La santé, bien public et universel
La santé est un bien public universel mais l’accès à celle-ci peut s’avérer compliqué. Pour des raisons géographiques d’abord : c’est le cas dans les « déserts médicaux » en France - le problème existe et persiste également ailleurs sur la planète. Pour des raisons d’accès aux traitements (médicaments, vaccins) et équipements (masque, respirateurs) ensuite, notamment pendant les périodes de crises inattendues comme celle du covid-19.
Pour Jennifer Temmerman, « il y a un travail européen a faire sur la filière médicamenteuse pour la relocalisation, sur la tension entre la rentabilité pour les entreprises pharmaceutiques et les contraintes de l’Assurance Maladie ». Cela souligne également les inégalités économiques dans l’accès aux soins.

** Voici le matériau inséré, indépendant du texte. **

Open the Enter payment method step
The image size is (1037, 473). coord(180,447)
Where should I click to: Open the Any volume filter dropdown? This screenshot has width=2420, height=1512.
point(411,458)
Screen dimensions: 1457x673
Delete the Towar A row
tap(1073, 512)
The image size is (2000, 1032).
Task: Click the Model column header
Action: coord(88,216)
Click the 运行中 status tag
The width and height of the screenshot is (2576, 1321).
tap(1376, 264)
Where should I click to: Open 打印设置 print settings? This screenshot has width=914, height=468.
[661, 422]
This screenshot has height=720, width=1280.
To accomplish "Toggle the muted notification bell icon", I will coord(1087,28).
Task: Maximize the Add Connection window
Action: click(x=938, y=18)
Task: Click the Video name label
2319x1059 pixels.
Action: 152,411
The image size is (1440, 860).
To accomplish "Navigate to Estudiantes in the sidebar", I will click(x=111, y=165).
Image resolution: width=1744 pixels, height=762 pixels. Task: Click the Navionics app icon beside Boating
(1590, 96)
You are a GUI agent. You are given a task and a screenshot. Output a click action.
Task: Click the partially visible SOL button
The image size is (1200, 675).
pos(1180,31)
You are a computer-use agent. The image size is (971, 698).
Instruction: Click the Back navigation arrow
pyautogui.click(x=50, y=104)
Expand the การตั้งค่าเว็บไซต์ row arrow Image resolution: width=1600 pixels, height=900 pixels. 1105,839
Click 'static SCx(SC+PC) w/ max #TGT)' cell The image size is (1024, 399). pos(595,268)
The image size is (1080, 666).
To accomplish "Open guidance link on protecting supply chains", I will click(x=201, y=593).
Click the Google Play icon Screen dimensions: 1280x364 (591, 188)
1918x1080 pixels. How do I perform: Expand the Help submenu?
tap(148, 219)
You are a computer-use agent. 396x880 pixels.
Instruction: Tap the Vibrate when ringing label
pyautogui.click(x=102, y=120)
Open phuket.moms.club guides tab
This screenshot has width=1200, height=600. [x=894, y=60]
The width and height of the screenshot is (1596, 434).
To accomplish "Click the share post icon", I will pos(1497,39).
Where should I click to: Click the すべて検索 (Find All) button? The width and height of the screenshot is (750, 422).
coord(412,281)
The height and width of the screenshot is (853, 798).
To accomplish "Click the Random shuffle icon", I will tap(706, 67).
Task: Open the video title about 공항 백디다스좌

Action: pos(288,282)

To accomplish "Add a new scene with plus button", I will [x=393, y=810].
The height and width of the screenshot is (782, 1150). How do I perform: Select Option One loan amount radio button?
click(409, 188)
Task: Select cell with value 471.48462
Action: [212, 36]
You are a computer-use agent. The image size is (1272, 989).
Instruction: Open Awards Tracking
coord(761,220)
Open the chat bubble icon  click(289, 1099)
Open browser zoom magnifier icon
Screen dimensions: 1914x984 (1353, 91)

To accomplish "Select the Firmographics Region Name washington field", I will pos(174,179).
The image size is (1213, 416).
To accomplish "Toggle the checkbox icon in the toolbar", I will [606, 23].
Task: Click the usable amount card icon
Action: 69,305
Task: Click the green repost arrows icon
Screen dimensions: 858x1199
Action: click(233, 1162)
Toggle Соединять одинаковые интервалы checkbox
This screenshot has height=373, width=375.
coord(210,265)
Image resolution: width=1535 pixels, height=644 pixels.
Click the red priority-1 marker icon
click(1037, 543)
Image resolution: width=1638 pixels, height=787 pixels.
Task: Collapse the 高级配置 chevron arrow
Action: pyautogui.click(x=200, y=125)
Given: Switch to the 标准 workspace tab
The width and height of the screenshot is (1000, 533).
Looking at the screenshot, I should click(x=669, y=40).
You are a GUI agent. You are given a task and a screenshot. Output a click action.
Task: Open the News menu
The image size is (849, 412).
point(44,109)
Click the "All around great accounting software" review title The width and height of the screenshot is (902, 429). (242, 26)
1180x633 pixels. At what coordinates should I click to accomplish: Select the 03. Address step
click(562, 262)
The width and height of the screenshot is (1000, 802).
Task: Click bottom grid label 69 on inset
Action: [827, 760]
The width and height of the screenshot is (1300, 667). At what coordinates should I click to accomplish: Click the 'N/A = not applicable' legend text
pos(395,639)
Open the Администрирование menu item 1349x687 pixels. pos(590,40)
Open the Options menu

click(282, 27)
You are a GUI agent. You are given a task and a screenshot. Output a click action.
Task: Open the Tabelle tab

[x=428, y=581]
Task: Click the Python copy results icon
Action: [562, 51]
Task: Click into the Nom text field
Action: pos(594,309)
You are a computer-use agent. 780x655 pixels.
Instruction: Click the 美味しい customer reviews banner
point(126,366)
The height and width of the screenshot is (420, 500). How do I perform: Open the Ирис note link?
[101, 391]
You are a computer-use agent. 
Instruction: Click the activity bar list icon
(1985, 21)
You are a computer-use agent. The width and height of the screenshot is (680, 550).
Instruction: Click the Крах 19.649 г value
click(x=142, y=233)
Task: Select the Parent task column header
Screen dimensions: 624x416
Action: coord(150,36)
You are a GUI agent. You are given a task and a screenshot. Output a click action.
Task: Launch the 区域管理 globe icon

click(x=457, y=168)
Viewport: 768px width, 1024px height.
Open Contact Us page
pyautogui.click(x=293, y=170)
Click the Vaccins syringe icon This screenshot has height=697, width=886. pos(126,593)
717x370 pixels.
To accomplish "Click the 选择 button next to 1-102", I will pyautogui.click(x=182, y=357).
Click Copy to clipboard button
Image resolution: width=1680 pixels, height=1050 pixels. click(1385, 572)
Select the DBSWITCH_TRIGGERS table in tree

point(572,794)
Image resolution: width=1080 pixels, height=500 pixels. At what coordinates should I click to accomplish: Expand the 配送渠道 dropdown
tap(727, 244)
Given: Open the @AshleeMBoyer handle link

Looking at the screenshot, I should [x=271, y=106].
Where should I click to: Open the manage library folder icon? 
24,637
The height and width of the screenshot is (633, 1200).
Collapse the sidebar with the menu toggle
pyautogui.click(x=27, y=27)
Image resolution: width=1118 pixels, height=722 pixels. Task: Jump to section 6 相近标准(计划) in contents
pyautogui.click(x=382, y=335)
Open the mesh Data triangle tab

Toutes ces questions attendent en réponse des choix politiques forts : de la revalorisation des salaires des professionnels de la santé, à des politiques industrielles de relocalisation, en passant par la sensibilisation des citoyens sur les risques sanitaires. Il apparaît aujourd’hui plus que jamais que la (re)construction d’un système de santé résilient mobilise l’ensemble des champs d’actions de nos politiques publiques, une première pierre nécessaire de la construction du « monde d’après ».